- Records for the task -
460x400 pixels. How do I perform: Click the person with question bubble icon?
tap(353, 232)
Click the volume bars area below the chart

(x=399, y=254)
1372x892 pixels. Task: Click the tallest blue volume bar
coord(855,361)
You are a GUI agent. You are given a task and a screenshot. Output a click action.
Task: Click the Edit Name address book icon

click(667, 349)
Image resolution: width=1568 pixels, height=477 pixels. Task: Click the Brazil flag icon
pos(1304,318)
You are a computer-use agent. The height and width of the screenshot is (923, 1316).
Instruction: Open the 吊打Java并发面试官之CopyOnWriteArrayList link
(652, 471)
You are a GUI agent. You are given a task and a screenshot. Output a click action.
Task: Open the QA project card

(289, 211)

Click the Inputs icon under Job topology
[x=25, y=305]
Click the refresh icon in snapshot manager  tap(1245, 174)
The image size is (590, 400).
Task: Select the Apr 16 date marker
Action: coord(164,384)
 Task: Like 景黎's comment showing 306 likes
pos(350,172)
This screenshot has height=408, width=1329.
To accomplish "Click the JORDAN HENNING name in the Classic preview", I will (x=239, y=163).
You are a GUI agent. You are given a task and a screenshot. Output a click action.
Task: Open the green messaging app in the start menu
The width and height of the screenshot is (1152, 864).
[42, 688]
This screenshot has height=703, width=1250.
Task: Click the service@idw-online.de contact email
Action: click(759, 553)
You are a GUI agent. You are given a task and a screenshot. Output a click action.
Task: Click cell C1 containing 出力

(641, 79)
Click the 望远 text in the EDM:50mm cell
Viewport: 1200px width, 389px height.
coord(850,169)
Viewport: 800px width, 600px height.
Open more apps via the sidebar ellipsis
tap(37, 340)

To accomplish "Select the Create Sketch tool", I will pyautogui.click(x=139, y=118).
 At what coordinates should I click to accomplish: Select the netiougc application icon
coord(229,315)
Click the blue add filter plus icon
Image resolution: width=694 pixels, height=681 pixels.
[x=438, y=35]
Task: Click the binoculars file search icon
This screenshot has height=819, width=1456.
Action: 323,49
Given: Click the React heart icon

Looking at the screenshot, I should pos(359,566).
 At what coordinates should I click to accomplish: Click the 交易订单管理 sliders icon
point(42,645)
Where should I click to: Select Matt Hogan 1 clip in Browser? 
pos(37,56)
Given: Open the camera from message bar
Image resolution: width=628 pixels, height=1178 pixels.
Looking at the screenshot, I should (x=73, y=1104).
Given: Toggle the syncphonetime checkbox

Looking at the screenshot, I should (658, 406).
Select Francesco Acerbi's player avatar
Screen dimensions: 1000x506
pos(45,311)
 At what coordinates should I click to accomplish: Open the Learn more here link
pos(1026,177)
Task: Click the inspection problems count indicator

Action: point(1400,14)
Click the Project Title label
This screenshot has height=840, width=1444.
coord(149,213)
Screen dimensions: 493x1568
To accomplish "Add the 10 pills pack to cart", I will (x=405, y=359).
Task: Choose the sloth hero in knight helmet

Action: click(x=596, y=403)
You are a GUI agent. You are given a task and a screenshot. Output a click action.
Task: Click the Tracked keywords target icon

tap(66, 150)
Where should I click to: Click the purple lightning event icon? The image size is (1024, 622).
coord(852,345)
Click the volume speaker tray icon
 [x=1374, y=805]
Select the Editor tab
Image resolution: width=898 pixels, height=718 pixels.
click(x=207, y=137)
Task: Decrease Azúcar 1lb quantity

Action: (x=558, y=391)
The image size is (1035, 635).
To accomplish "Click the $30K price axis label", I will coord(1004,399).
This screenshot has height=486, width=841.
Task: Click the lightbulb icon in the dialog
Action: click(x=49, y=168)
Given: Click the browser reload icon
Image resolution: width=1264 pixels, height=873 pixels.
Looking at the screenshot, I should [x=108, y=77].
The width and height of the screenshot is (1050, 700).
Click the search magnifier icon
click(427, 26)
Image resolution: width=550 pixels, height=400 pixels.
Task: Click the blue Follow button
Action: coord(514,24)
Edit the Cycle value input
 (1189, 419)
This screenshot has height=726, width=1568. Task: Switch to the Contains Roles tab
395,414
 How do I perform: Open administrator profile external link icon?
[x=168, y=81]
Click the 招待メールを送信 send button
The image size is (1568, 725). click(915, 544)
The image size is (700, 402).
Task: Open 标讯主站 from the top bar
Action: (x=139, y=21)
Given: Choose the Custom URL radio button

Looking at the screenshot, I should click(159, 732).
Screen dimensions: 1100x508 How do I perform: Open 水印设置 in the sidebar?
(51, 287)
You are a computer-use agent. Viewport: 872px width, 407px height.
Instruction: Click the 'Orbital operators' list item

- Goal -
Copy the rows from the line containing "This screenshot has height=726, width=1568." through the line containing "Action: (x=139, y=21)" again, unchanged and in order.

- Task result -
This screenshot has height=726, width=1568. Task: Switch to the Contains Roles tab
395,414
 How do I perform: Open administrator profile external link icon?
[x=168, y=81]
Click the 招待メールを送信 send button
The image size is (1568, 725). click(915, 544)
The image size is (700, 402).
Task: Open 标讯主站 from the top bar
Action: (x=139, y=21)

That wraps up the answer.